Will the people of Flint be compensated for their water bills?
That’s what we’re working on. That’s my next plan of action. That’s how this whole water situation started. We were looking at the costs, because we were paying such astronomical costs for water. And then we started finding out that we can’t use it because there’s a problem with the water, it’s contaminated, even prior to the lead.
Have you brought this up with President Obama and the governor?
Oh yeah, that’s no secret.
What have the responses been about people getting their money back?
That’s in agreement. Everybody agrees that that’s what needs to happen.
On the decision to switch the city’s water source to the Flint River, what were the other alternatives in terms of where to draw water from?
I think that was the only alternative. And really we should have stayed with Detroit’s water because it would not have cost that much. When you look at what happened as a result, this has cost us much more, as far as money and physical harm to people.
There are any number of studies that suggest correlations between high levels of lead in children’s bloodstreams and heightened violence when they grow older. Are you concerned about that for Flint?

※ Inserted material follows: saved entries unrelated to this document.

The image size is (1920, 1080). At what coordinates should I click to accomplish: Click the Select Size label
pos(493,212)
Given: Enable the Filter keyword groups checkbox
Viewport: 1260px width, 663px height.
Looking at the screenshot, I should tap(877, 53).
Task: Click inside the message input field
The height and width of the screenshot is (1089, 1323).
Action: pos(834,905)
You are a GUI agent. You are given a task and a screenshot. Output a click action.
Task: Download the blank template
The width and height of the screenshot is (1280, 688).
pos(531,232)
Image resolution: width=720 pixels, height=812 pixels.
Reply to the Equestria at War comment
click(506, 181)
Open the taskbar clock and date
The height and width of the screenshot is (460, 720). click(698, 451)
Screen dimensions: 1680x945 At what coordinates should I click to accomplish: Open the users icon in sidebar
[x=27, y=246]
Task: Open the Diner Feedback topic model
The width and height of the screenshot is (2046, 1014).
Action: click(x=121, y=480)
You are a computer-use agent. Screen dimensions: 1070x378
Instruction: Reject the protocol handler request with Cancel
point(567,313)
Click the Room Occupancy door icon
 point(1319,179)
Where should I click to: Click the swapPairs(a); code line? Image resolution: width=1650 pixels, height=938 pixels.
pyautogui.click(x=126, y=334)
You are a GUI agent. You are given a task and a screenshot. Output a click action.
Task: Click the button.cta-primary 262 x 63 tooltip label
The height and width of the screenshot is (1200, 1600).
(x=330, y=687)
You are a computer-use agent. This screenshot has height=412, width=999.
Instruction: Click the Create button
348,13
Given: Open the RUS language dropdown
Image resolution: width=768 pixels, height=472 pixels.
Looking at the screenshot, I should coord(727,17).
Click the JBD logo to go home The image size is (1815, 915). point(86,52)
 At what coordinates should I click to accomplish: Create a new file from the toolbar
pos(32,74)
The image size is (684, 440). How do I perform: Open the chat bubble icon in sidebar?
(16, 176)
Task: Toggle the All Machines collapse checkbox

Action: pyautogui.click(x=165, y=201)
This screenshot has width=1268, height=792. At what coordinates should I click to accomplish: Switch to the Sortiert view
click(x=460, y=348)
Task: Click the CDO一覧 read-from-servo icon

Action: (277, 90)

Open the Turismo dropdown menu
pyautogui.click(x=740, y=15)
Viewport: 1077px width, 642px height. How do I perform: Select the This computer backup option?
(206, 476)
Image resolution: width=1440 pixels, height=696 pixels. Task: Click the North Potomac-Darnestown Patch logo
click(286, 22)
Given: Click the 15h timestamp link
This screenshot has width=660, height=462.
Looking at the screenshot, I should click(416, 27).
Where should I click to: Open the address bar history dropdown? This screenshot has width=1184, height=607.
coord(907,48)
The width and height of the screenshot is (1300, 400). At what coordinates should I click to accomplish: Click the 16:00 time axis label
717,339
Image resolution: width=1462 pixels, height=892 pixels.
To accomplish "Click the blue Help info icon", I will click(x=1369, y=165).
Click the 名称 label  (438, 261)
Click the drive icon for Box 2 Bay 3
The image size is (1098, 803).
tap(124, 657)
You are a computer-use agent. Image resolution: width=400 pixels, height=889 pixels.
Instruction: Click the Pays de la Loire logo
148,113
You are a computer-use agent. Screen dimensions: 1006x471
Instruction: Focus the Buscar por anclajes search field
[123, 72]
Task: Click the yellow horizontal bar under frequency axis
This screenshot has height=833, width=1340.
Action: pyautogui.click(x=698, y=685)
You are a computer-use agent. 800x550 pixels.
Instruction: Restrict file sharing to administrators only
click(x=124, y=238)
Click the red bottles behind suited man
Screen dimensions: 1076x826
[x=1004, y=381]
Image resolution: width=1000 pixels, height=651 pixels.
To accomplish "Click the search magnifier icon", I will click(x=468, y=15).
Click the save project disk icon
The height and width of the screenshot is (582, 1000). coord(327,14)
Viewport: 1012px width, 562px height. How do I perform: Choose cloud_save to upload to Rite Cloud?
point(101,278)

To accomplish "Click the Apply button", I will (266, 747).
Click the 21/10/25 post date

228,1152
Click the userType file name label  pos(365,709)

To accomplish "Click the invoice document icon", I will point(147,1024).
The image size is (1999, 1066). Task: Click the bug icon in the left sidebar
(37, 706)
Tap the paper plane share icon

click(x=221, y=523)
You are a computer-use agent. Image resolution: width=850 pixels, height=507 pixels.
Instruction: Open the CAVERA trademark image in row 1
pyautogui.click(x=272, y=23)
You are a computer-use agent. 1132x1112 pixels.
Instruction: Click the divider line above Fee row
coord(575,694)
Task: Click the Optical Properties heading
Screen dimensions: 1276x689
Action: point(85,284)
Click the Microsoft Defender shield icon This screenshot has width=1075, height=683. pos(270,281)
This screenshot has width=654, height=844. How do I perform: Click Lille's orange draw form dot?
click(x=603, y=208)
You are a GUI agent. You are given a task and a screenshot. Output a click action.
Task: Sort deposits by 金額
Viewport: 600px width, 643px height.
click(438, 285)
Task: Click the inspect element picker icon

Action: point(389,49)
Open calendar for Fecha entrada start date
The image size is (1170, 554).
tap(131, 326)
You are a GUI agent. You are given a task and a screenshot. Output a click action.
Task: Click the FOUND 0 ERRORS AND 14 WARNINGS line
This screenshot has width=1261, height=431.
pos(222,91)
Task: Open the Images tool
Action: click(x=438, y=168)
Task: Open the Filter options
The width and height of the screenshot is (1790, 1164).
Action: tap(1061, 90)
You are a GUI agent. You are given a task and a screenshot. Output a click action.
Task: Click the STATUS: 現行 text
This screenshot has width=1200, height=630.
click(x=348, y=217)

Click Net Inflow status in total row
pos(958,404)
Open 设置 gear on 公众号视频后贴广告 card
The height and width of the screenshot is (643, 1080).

Well, yes I’m concerned about that. That’s why when I was campaigning I said I was taking off my candidate’s hat and also speaking as a licensed clinical psychologist. This is a public health issue. So of course we’re concerned about that. It’s going to impact mental health, special education, foster care and adoption, juvenile justice and the list goes on and on.
Are there reparations due for all of that as well?
Well yeah, that’s the whole plan that we’re putting in place. We’re asking for money for those kinds of things. That’s exactly what we’re doing for all of those kinds of services and support for these children and families. That $28 million that the governor gave is not enough. It’s nowhere near enough.
The population has already been shrinking in Flint. Are you anticipating more population loss?
Well, for people that can leave, some of them will leave, and we’re trying to put things in place—we don’t want people to leave, we want them to stay, and we want to bring more people here, which is why we have to have this situation taken care of. We have to have clean, quality, affordable water.
Have you spoken with the previous mayor about any of this?
No, because the former mayor told us the water was good, he drinks it every day, so there’s nothing I need to discuss with him about this. He was part of the problem. He said, “The water was fine, my family and I drink it every day,” so no, I don’t need to discuss this with him. I campaigned against him on all of these issues.
Does he live in a certain part of Flint where his water might be cleaner?
He lives in the same neighborhood that I live in, and when they tested my water it tested high for lead.
Have you or anyone in your family been affected health-wise?
I didn’t drink the water. When they said they were making the decision to switch to the Flint River, I made the decision then that I wasn’t going to drink it.
Can you talk about the specific legacy problems of the Flint River?
We’re an industrial town, and rivers in the north are much more difficult to treat than rivers down south to make sure it’s clean water. Our water is more corrosive, so it’s difficult to treat.
This interview has been edited and condensed.